Patch changes logic to fill the all paddings within a segment.
So that any zero areas which exist because of alignment
paddings are also covered.

Diff Detail

Event Timeline

grimar created this revision.Mar 22 2018, 3:42 AM
ruiu added a comment.Mar 22 2018, 1:24 PM

This change is a bit worrisome from the performance point of view because it significantly increases the number of bytes we write to mmap'ed file. I believe this is still fine because writing bytes to contiguous memory is extremely fast and the size of the executable part of an executable is relatively small compared to the size of an entire executable, but we need to verify that first.

ruiu added a comment.Mar 22 2018, 2:07 PM

When I tried this patch against an internal program of size 2 GiB, the overhead almost 2% (i.e. the link time is 2% longer than before), which is I think not negligible. We need a better way of filling executable segments with trap instructions.

When I tried this patch against an internal program of size 2 GiB, the overhead almost 2% (i.e. the link time is 2% longer than before), which is I think not negligible. We need a better way of filling executable segments with trap instructions.

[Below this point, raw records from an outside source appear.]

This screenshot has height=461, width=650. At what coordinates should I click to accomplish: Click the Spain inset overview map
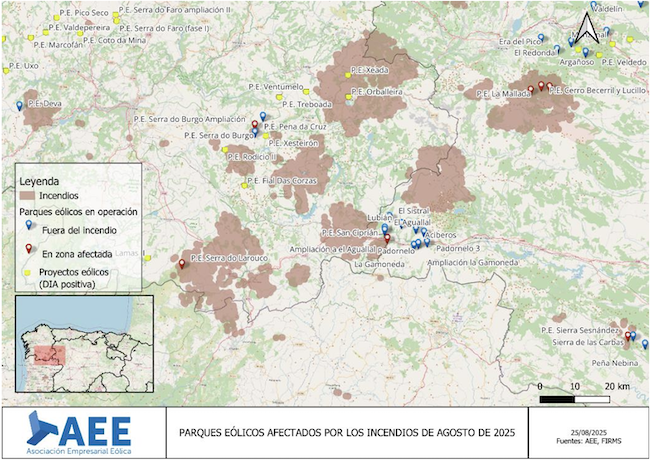(85, 342)
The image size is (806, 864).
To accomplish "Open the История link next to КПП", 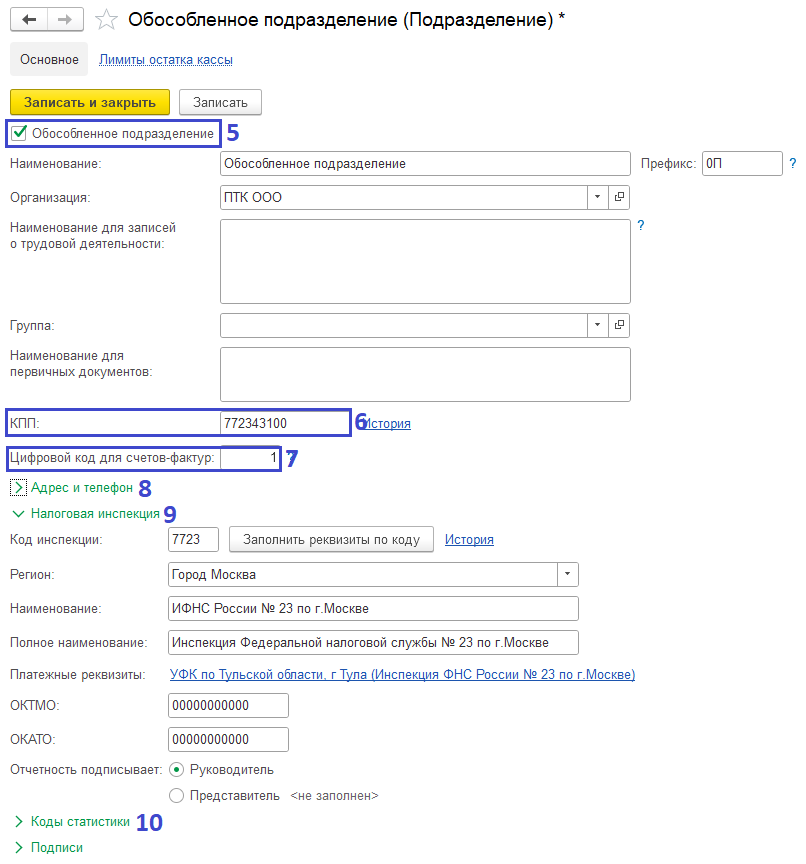I will click(388, 424).
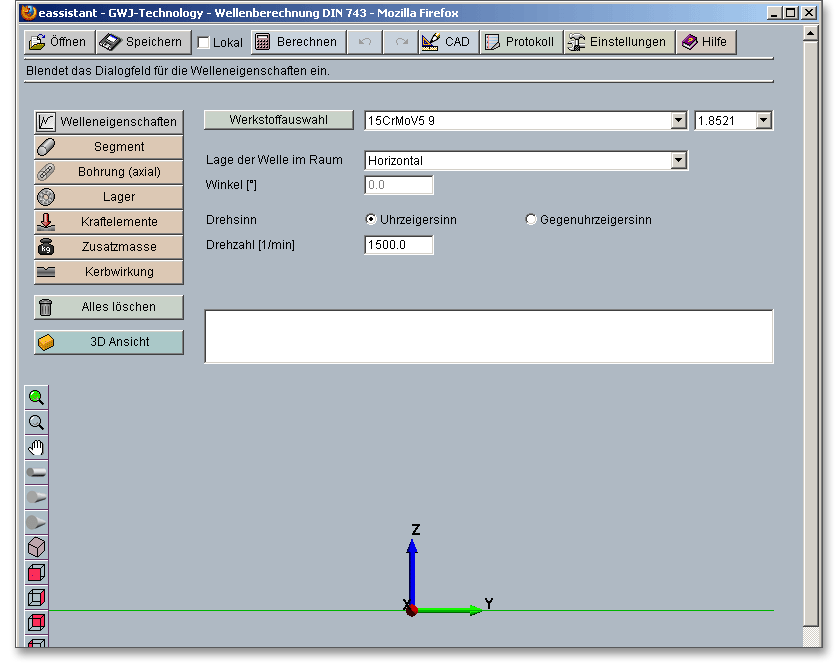This screenshot has width=838, height=663.
Task: Switch to the Kerbwirkung panel
Action: (x=109, y=272)
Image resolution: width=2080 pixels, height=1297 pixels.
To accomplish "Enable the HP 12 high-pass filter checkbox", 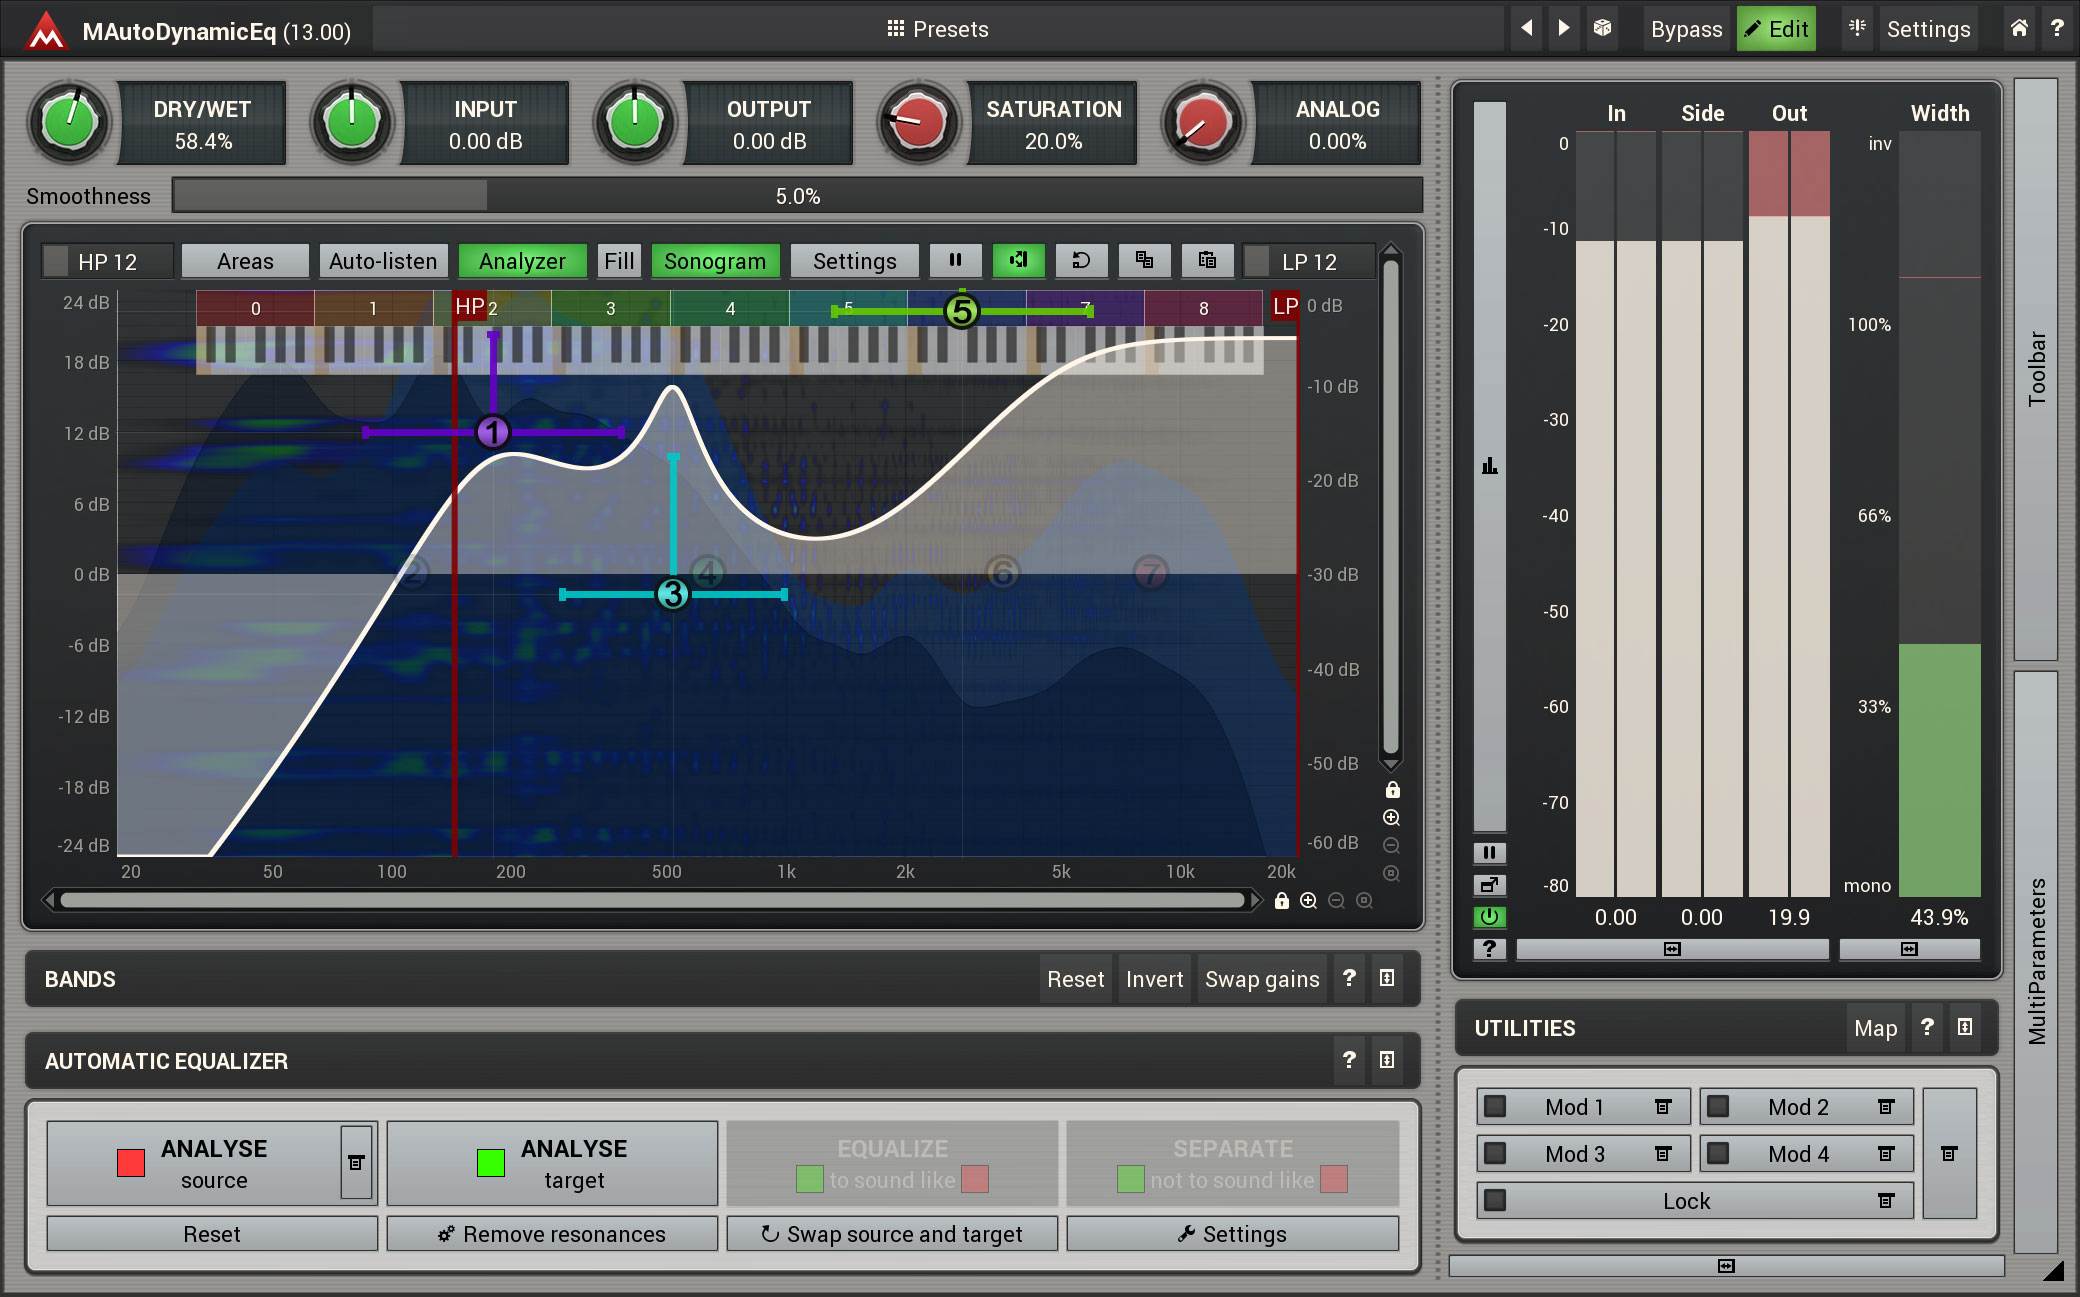I will point(57,262).
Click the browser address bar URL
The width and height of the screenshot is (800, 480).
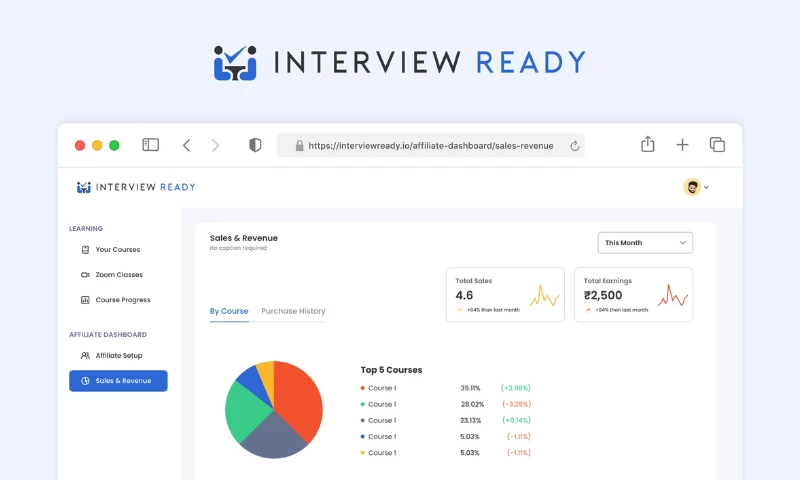click(430, 146)
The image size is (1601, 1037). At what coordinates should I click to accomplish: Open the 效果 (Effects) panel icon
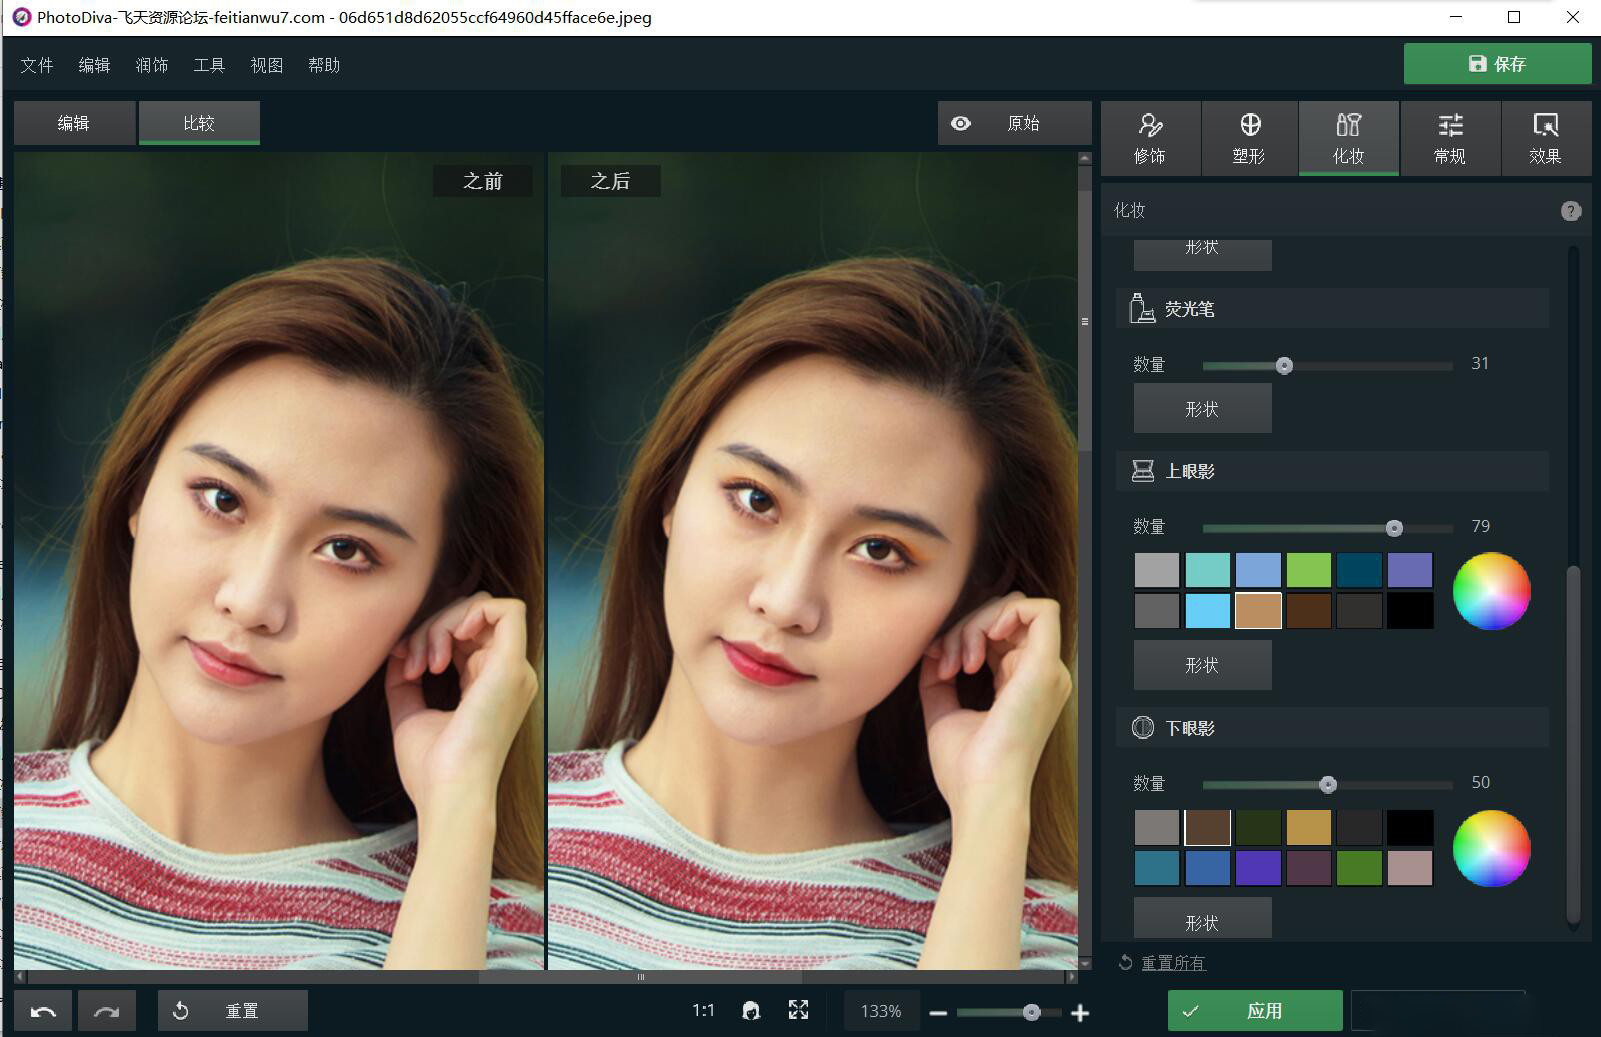click(x=1545, y=138)
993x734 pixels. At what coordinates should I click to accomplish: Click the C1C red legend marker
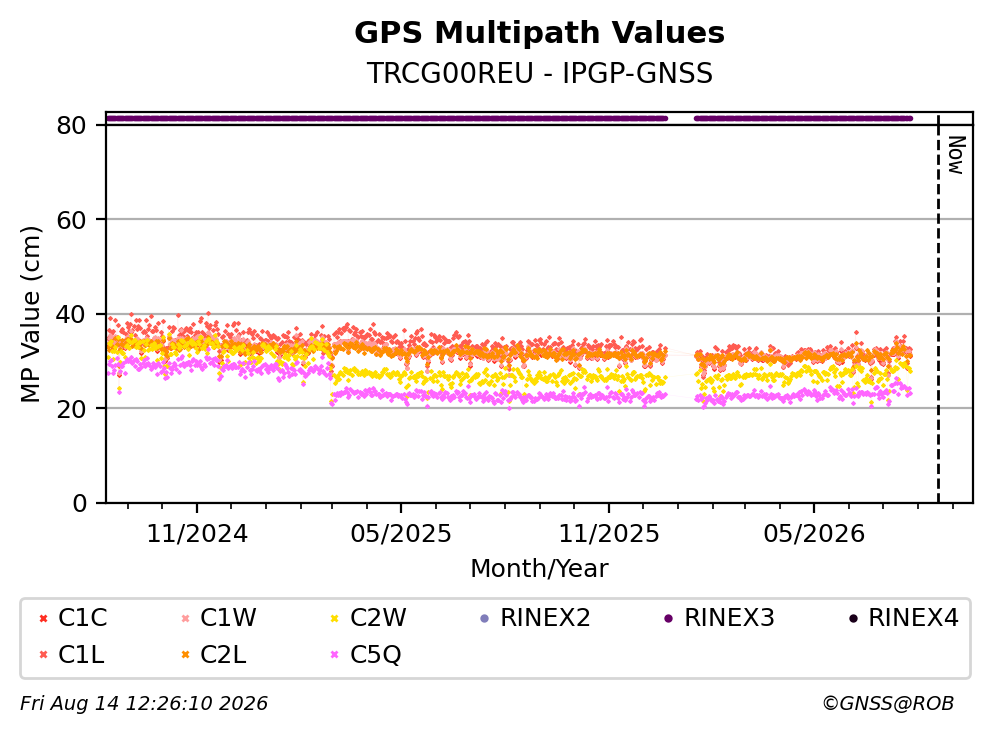tap(43, 618)
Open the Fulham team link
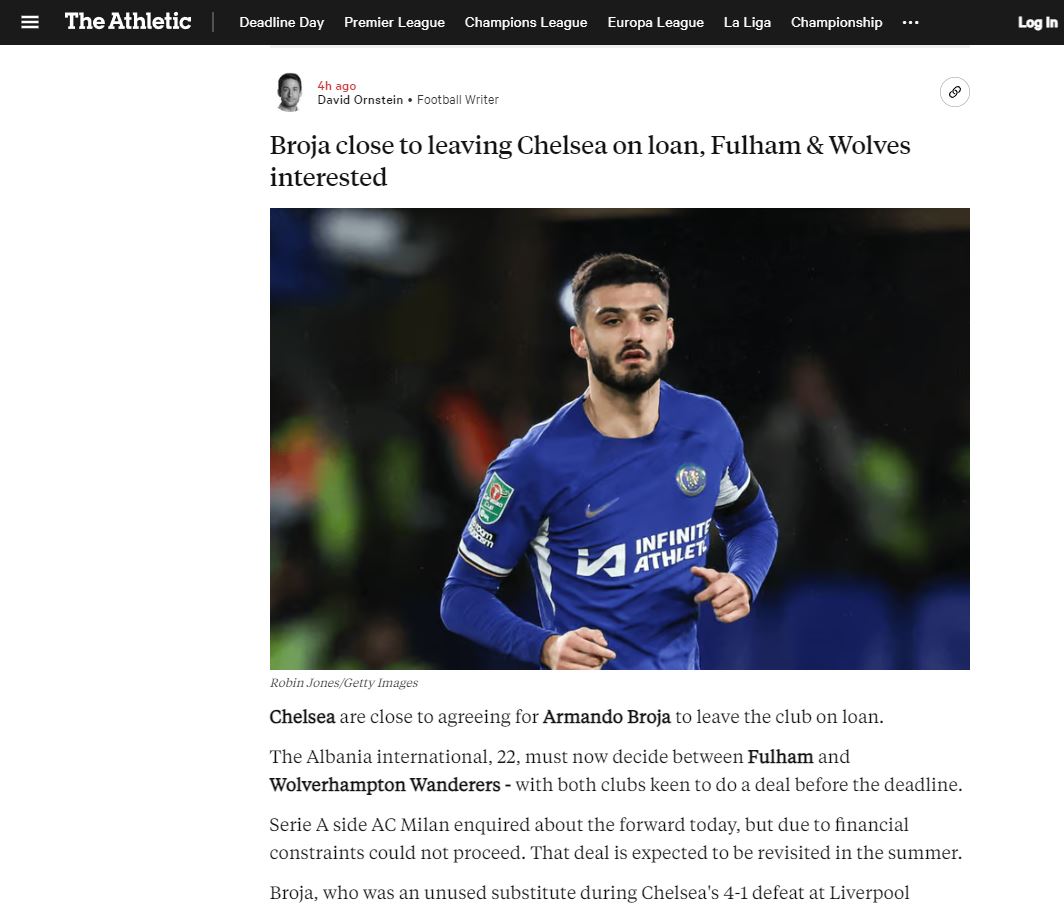This screenshot has height=905, width=1064. pyautogui.click(x=780, y=756)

Thanks for the information. Indeed I did not expect 2% slowdown. I'll try to implement and benchmark a different approach.

grimar updated this revision to Diff 139588.Mar 23 2018, 6:49 AM
grimar edited the summary of this revision. (Show Details)
  • Reimplemented.
grimar updated this revision to Diff 139589.Mar 23 2018, 6:54 AM
  • Included forgotten test case.
ruiu added inline comments.Mar 23 2018, 11:20 AM
ELF/Arch/X86.cpp
445 ↗(On Diff #139589)

These instructions won't change, so let's just append 0xcc instructions at end of each array, instead of using memset.

grimar updated this revision to Diff 139710.Mar 24 2018, 7:02 AM
  • Addressed review comment.
ruiu added inline comments.Mar 26 2018, 1:43 PM
ELF/Arch/X86.cpp
446 ↗(On Diff #139710)

Please remove ; .align 48 because that doesn't really explain what this code does. (Also we want to align it not to 48 but 16).

466 ↗(On Diff #139710)

Ditto

ELF/Arch/X86_64.cpp
503–504 ↗(On Diff #139710)

Do this

0xcc, 0xcc, ... // int3
0xcc, 0xcc, ... // int3

so that the comments are aligned vertically.

552 ↗(On Diff #139710)

Ditto

grimar added inline comments.Mar 28 2018, 10:23 AM
ELF/Arch/X86.cpp
446 ↗(On Diff #139710)

Actually, we want to align to PltHeaderSize I think, which is 48 here. Because if you align 32 to 16, you'll get
32 instead of 48 and that would not work.

grimar abandoned this revision.Mar 28 2018, 10:24 AM

Abandoning in favour of D44943

ruiu added inline comments.Mar 28 2018, 10:30 AM
ELF/Arch/X86.cpp
446 ↗(On Diff #139710)

That's wrong. ".align 48" doesn't mean that the size of this thingy is 48 byte. It just says that the thin that follows this thing is aligned to 48 bytes. So that comment is wrong.

ruiu added a comment.Mar 28 2018, 2:57 PM

You shouldn't have dropped this patch because mine doesn't include the code to add 0xcc to end of each PLT entry. We still need that for PLT entries that's larger than one page.

espindola added inline comments.Mar 28 2018, 7:40 PM
ELF/Writer.cpp
2195

Why not static?

2212

I wonder if we could write this as we write the sections.

You shouldn't have dropped this patch because mine doesn't include the code to add 0xcc to end of each PLT entry. We still need that for PLT entries that's larger than one page.

I think we have D44682 for PLT entries posted earlier than this one on review and it do all necessary job for PLT entries + has the test case.

grimar added inline comments.Mar 29 2018, 1:32 AM
ELF/Arch/X86.cpp
446 ↗(On Diff #139710)

Ok, seems I overthinking the meaning of "0xcc, 0xcc, 0xcc, 0xcc, 0xcc, 0xcc, 0xcc, // 19: int3; .align 16" above then,
thanks for the explanation.